We next show three methods to do this.
The first two only use the variables occurring in the original formula
and are, in the worst case, of exponential size in the size of the original formula.
The third method introduces auxiliary variables and is of linear size.
Method 1: Applying local rewriting rules
One can transform an arbitrary formula into an equivalent CNF formula by
applying a sequence of local transformations:
Eliminate other binary connectives but conjunction and disjunction
by applying the following rules:
\(\LHS \Xor \RHS\) \(\Trans\) \((\LHS \land \neg \RHS) \lor (\neg \LHS \land \RHS)\)
\(\LHS \Implies \RHS\) \(\Trans\) \((\neg \LHS \lor \RHS)\)
\(\LHS \Iff \RHS\) \(\Trans\) \((\neg \LHS \land \neg \RHS) \lor (\LHS \land \RHS)\)
Move negations next to variables
\(\neg(\neg \LHS) \Trans \LHS\)
\(\neg(\LHS \land \RHS) \Trans {(\neg \LHS) \lor (\neg \RHS)}\)
\(\neg(\LHS \lor \RHS) \Trans {(\neg \LHS) \land (\neg \RHS)}\)
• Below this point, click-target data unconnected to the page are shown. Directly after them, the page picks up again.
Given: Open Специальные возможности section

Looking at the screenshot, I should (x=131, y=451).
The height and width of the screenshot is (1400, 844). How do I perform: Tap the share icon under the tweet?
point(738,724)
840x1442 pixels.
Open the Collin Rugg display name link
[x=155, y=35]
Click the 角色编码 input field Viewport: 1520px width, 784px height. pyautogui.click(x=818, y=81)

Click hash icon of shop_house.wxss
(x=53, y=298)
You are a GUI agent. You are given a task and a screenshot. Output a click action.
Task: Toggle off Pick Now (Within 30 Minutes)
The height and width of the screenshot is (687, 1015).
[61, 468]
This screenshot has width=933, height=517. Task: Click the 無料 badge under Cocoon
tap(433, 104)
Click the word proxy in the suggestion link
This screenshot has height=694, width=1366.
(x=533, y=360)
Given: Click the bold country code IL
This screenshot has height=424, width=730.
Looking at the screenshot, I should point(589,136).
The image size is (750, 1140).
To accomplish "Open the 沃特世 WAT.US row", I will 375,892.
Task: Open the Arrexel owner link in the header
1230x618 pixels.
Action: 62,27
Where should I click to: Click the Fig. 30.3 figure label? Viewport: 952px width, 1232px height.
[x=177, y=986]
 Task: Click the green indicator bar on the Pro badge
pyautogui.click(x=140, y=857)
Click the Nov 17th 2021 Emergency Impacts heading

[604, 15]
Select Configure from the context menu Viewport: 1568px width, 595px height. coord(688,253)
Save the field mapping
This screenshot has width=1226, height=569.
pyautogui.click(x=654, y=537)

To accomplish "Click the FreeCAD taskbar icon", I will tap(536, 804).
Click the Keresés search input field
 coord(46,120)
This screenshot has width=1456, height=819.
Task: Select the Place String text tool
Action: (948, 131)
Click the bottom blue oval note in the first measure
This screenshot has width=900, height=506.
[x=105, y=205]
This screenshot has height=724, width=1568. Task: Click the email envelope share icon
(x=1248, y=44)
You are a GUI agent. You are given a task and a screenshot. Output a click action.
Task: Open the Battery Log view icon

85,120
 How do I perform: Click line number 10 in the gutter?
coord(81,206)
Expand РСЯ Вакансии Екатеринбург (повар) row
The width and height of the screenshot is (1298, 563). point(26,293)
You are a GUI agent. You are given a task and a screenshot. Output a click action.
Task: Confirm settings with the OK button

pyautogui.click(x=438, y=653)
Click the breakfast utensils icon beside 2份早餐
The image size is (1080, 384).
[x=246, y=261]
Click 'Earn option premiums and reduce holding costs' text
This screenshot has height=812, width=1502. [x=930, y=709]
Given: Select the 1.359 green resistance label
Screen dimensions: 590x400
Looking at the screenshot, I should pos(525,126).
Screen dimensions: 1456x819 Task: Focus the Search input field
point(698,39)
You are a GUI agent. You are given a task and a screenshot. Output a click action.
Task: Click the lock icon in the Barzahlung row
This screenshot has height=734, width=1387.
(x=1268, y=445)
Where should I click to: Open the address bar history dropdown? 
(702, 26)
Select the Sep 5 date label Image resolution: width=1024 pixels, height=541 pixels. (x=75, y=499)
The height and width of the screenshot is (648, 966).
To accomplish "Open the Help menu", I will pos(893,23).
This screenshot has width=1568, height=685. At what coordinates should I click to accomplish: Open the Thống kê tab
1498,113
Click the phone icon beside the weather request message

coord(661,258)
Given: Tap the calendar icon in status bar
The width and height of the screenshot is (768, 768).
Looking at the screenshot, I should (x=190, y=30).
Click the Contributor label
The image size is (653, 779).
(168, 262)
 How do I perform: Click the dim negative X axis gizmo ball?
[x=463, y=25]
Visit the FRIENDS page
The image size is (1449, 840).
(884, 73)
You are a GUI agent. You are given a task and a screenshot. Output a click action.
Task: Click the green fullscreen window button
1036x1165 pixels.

Move conjunctions outside of disjunctions:
Note that simplification could, and should, be performed whenever possible by
applying, for instance, the following rules:
\(x \lor \neg x \Trans \TF\)
\(\TF \lor \RHS \Trans \TF\)
\(\TF \land \RHS \Trans \RHS\)
Example
Translating the formula \((a \land b) \Xor c\) to CNF by the procedure above
gives us
first \((a \land b \land \neg c) \lor (\neg(a \land b) \land c)\),
then \((a \land b \land \neg c) \lor ((\neg a \lor \neg b) \land c)\), and
and finally
\(((a \land b \land \neg c) \lor (\neg a \lor \neg b))\ \ \land\ \ ((a \land b \land \neg c) \lor c)\),
\((a \lor \neg a \lor \neg b) \land (b \lor \neg a \lor \neg b) \land (\neg c \lor \neg a \lor \neg b) \land (a \lor c) \land (b \lor c) \land (\neg c \lor c)\), and
\((\neg c \lor \neg a \lor \neg b) \land (a \lor c) \land (b \lor c)\)
In the worst case,
the above translation results in exponentially larger CNF formulas.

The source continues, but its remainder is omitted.